An even higher priority is to do small-scale, very-rapid-turn around research to determine the applicability of these current discoveries to humans quickly – in months to years, rather than decades. The Conboys, and others in academia, will no doubt continue to make progress in unraveling the molecular mechanics of aging and rejuvenation. However, even now, there are three putative rejuvenatory molecules whose structure is known. What should be happening now, as I write this, is that efforts should be underway on the following fronts:
1) Competent and demonstrably rapid results efforts to achieve affordable intermediate level production of these species should be underway. This could be achieved by any of several means which are not mutually exclusive, such as small scale high yield production in a de novo lab(s), contract production with existing protein production firms in the West, or contract production with protein production companies or pharmaceutical concerns in China.
2) The creation of an animal research facility capable of applying these molecules and of investigating their combination with pheresis in both rat and dog models. Dogs are almost essential for this work, because there are large populations of already old, genetically heterogenous animals readily available for experimentation. Uniquely, old dogs can be recruited from the community for clinical trials in much the same way as humans are. Additionally, there are many aged dogs available for experimentation using conventional approaches. The genetic heterogeneity of dogs, their divers environmental history and their variable breed and size “specific” aging rate make them ideal for this work. Another powerful factor favoring their use is that their size and physiology make vascular access, physiological monitoring, veterinary medical imaging and general veterinary management and care compatible with the same equipment used for these applications in humans. Additionally, there is a vast reservoir of veterinary expertise and literature in both the specific pathologies that affect this species, as well as their clinical course in normal, healthy aging. Perhaps of similar importance is that a significant fraction of aging dogs experience an AD-like brain wasting disease with a clinical course that is strikingly similar to that of humans. Dogs also experience a normal cerebral atrophy of aging which closely mirrors that seen in aging humans.

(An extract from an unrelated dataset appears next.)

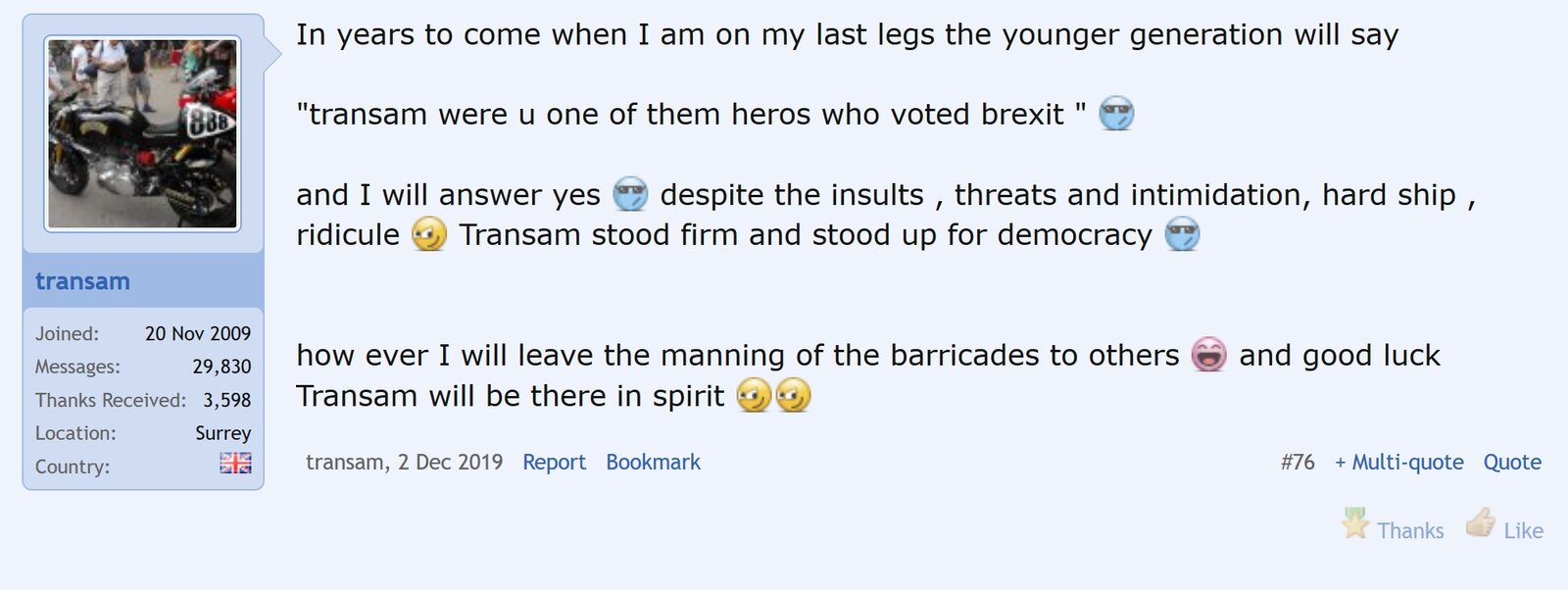This screenshot has height=590, width=1568.
Task: Click the Like thumbs-up icon
Action: coord(1481,523)
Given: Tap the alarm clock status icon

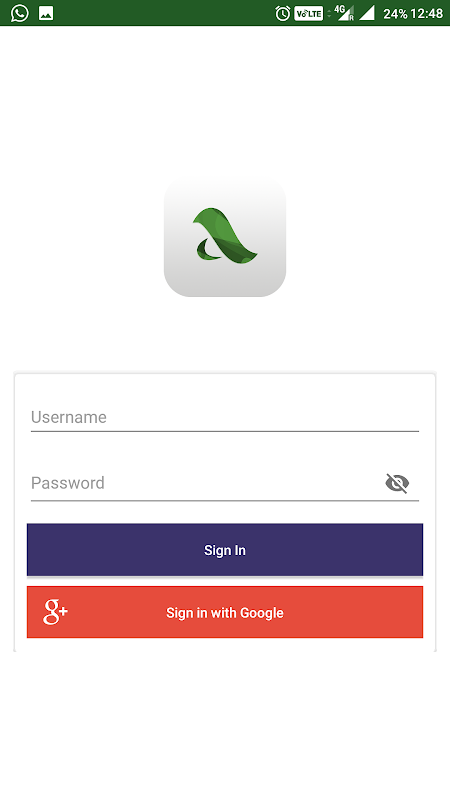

Identification of facilities to synthesize anti-aging proteins, as well as their synthesis and initial vetting for purity and activity, will likely take on the order of 12 to 18 months, under the most optimistic circumstances; with the proviso that funding for the effort is available. Similarly, the creation of purchase of an existing animal research facility with the necessary capabilities and infrastructure will require a similar period of time.
I have considered the possibility of using a contract animal research facility and rejected it for numerous reasons. First, both the general insights and the clinical details of immediate application of the research to humans will literally be lost in translation with contract facilities. These entities will have neither the interest, nor the ability to translate new research findings to humans; and the art of immediate clinical application lies in conducting the animal research with the practicality of human application always in mind and at the forefront of the design and execution of the experimental work. Second, contract work is rigidly defined, inflexible, and always at arms-length from the needs and goals of those who commissioned it. The results of such work are often useless for the ultimate purpose, or require much additional and costly research to refine and adapt for human application. What is needed is an integrated bench to bedside approach.
If these organizational and very practical efforts are not launched soon, then clinical application of these emerging insights will not be 5-7 years ahead, but rather will come decades from now which is unarguably too late for most of us here.